> Your objective
Please extract the portion of the Northern Lights article starting at "Several times already" and ending at "according to experts.", copying it word for word.

====== Reading passage ======

Stargazers hoping to catch a glimpse of the Northern Lights are in for a treat as the natural phenomenon will be more intense over Norway this winter and the next few years.


Several times already this year, strong solar activity has meant that the elusive Northern Lights have already blanketed Norway's night sky this year. 

Following a dazzling display of green, purple and red over Norway on Sunday, the presence of the aurora will continue throughout much of the country over the next week. 

The bad news is that those in southern Norway and Oslo will likely miss out. 

READ MORE: Strong Northern Lights to continue over Norway this week

The good news for those hoping to catch a glimpse of the lights in Norway is that their presence will become much more intense in the coming years, according to experts. 

The Northern Lights are triggered by strong geomagnetic activity. The northern parts of the Earth are divided into KP zones. The zones range from one to nine. For example, Tromsø, in the north, is in KP1, and southern Norway is in KP5. The stronger the geomagnetic activity, the higher the KP number, and the further south the lights can be seen.

====== Data rows ======

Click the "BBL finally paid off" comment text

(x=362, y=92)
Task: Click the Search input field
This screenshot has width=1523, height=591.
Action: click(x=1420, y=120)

======

> Result of the task
Several times already this year, strong solar activity has meant that the elusive Northern Lights have already blanketed Norway's night sky this year. 

Following a dazzling display of green, purple and red over Norway on Sunday, the presence of the aurora will continue throughout much of the country over the next week. 

The bad news is that those in southern Norway and Oslo will likely miss out. 

READ MORE: Strong Northern Lights to continue over Norway this week

The good news for those hoping to catch a glimpse of the lights in Norway is that their presence will become much more intense in the coming years, according to experts.